Camille, Julie (prénom d'emprunt) et Marie (prénom d'emprunt) sont ou ont été infirmières. Elles dénoncent, quant à elles, des violences liées au genre. "Je suis bien consciente que le fait d'être une femme menue d’1m65 n'impressionne pas. Quand un patient s'en prend à moi, je suis obligée d'appeler un collègue ou un vigile", confie Marie, infirmière urgentiste. Camille, qui est aujourd'hui enseignante en secondaire pour des futures aides-soignantes et puéricultrices, va plus loin : "Il y a une hiérarchie des victimes. On s'en prend d'abord aux stagiaires, ensuite aux aides-soignantes, aux infirmières et aux médecins. Et plus on descend dans les hiérarchies médicales, plus il y a de femmes."
Une infirmière s'occupe en moyenne de 9,4 patients, pointait une enquête du KCE menée en 2020. Sur base des études menées à l’échelle internationale, les chercheurs s’accordent pour dire que la sécurité des patients est compromise lorsqu'on dépasse le cadre de 8 patients pour une infirmière. Depuis l’enquête du KCE, la création du Fonds Blouses blanches a permis la création de 5.000 emplois dans le secteur des soins. Mais sur le terrain, les effectifs manquent encore (5).
Que ce soit à domicile, à l'hôpital, en maison médicale ou de repos, dans un centre de santé mentale, etc., la pénurie crée un environnement propice à l'agressivité. Exemple emblématique : les urgences. Avec peu d'effectifs et un service à assurer 24h/24, la tension monte rapidement tant du côté des soignants, fatigués et surchargés, que du côté des patients et de leurs proches, pressés et ignorantsdes conditions de travail du personnel. "Les gens peuvent être résilients pour de nombreuses situations dans la vie, mais pas quand il s’agit de leur santé", observe Gaëtan Mestag, d'Union4U.

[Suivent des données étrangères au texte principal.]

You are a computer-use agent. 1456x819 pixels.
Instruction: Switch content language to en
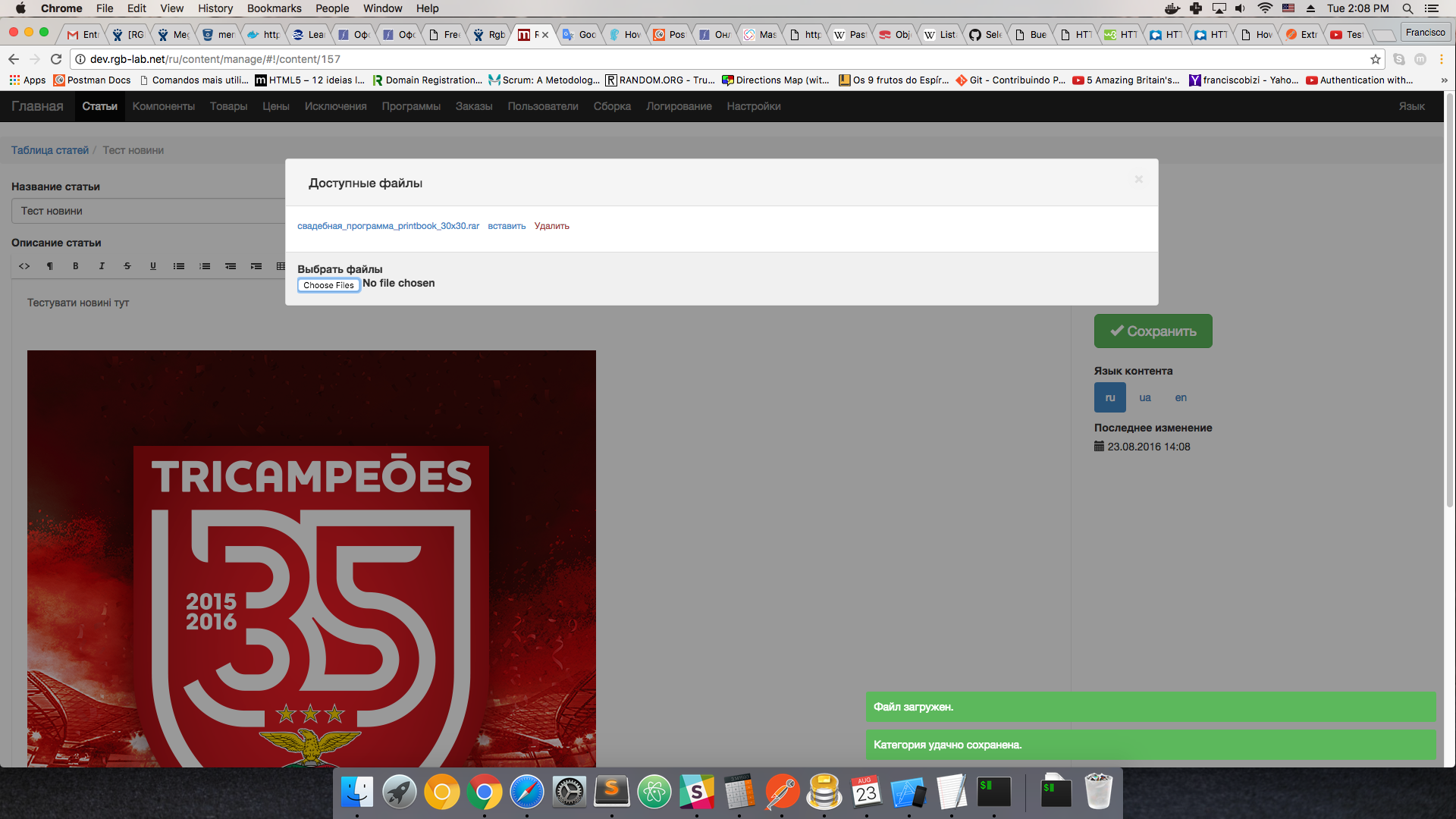point(1181,397)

S’installe alors un véritable cercle vicieux où la pénurie engendre la violence et la violence, la pénurie. "On voudrait prendre soin des gens mais on ne nous donne pas les moyens financiers et humains de le faire. Pire : on devient maltraitant malgré nous", interpelle Adèle, kinésithérapeute dans une maison médicale à Liège et membre du collectif la Santé en lutte.
Certains services et hôpitaux mettent à disposition de leur personnel un suivi psychologique, des espaces de parole et d'écoute. D'autres proposent des ateliers de bien-être, de méditation, de relaxation et de yoga. Des formations de communication et de gestion de la violence sont également proposées au personnel afin de désamorcer les situations tendues. Certains hôpitaux optent plutôt pour des dispositifs de sécurité, installent des vitres blindées, des caméras de surveillance, engagent des vigiles d'agences privées. En 2022, le Code pénal a été réformé pour renforcer les sanctions concernant les agressions envers une personne avec une fonction sociale. Les agresseurs encourraient une peine de trois à cinq ans, au lieu de deux mois à quatre ans comme précédemment prévus dans la loi (6).
Si certains de ces dispositifs sont utiles et plutôt bien accueillis par le personnel, pour d'autres, ils sont jugés superficiels. "Il faut soigner nos soignants", martèle le syndicat Union4U, et s’attaquer aux problèmes de fond : renforcer les effectifs, améliorer les conditions de travail, rendre les professions médicales attractives pour les jeunes... Certains services, en nombre suffisant d'effectifs, parviennent, par exemple, à mettre en place des tournantes pour assurer un meilleur équilibre entre charge de travail et repos. Julie, qui a travaillé 8 ans en oncologie, confirme : "Nous étions suffisamment nombreux dans le service, ce qui permettait de prendre le temps de soigner correctement, d'écouter, d'échanger, de créer du lien. Bref, tout ce qui est au cœur de notre métier."